Eudaemon-Joannis took a deathbed statement from Bellarmine in 1621. He became rector of the Greek College, Rome in 1622. He was theologian and advisor to Cardinal Francesco Barberini who went on a mission as legate to Paris in 1624/5. An unpopular insistence on the formalities was attributed to him, at a time of tension between the Jesuits and the French Catholic Church. He died in Rome, on 24 December 1625.

Works
He defended Robert Bellarmine, in particular, against English attacks over the allegiance oath of James I. One work was directed against Edward Coke, continuing a defence of Henry Garnet.

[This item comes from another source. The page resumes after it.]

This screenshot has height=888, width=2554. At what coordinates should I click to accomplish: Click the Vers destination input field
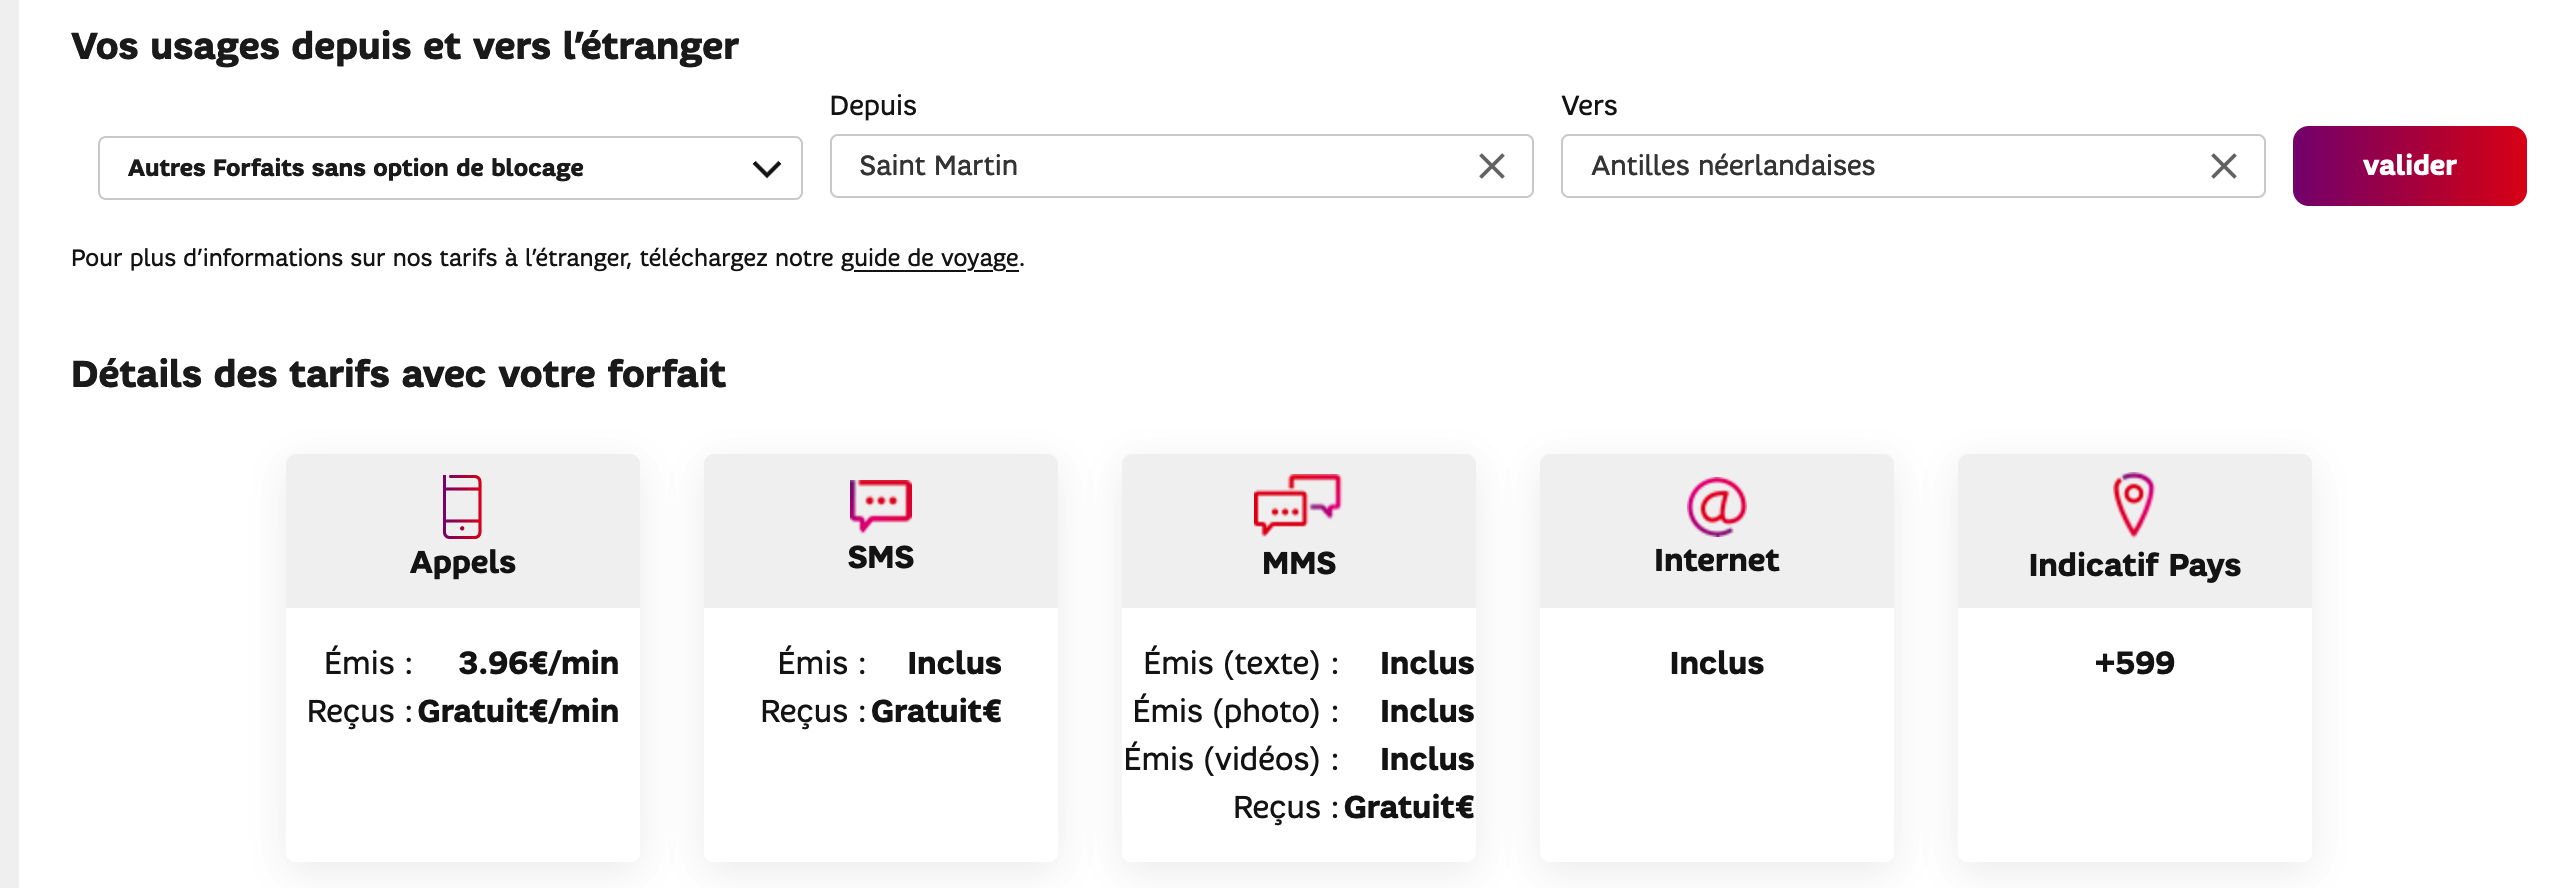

The pamphlet war drew in Isaac Casaubon, and Eudaemon-Joannis was attacked by name by John Prideaux.

Eudaemon-Joannis was sometimes considered to be a pseudonym in this debate, for example for Scioppius; or for the French Jesuit Jean L'Heureux, something repeated in the Criminal Trials of David Jardine in the 19th century. A 1625 work, the Admonitio attacking Louis XIII, that appeared under the pseudonym G.G.R., has been attributed both to Eudaemon-Joannis and to Jacob Keller. Cardinal Richelieu believed Eudaemon-Joannis to be the author; Carolus Scribani was another suspect, and François Garasse was questioned, as part of the struggle of Gallicanism against the Jesuits.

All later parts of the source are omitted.